Element lookup records:
** START **

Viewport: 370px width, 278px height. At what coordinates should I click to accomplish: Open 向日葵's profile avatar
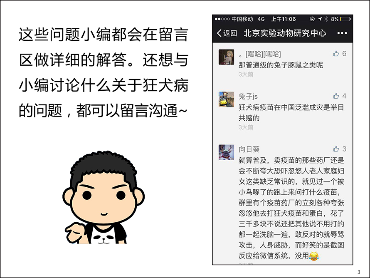point(226,152)
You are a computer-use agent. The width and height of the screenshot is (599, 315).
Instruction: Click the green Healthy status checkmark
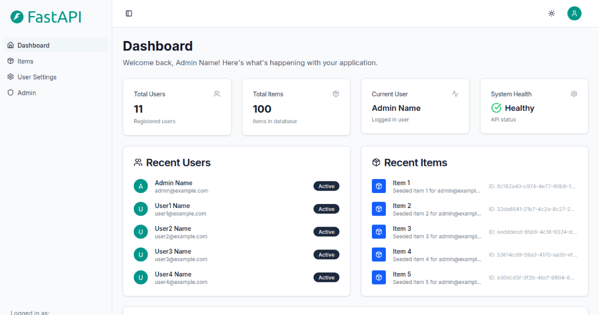coord(496,108)
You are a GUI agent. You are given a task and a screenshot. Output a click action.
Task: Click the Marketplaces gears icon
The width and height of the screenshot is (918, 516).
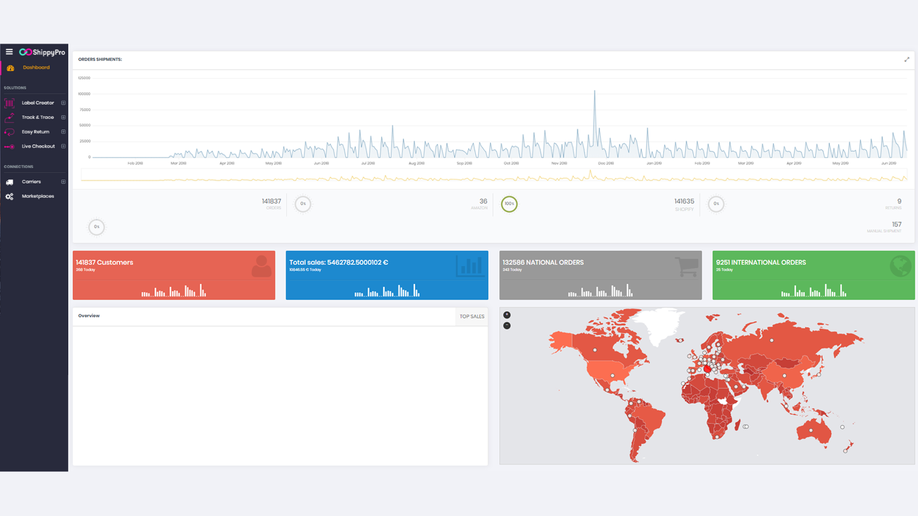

** END **

Reproduce all of the material above word for word, omitting the pictures.

Viewport: 370px width, 278px height. At what coordinates should I click to accomplish: Open 向日葵's profile avatar
point(226,152)
You are a computer-use agent. The width and height of the screenshot is (599, 315).
Instruction: Click the green Healthy status checkmark
coord(496,108)
You are a GUI agent. You are given a task and a screenshot. Output a click action.
Task: Click the Marketplaces gears icon
The width and height of the screenshot is (918, 516).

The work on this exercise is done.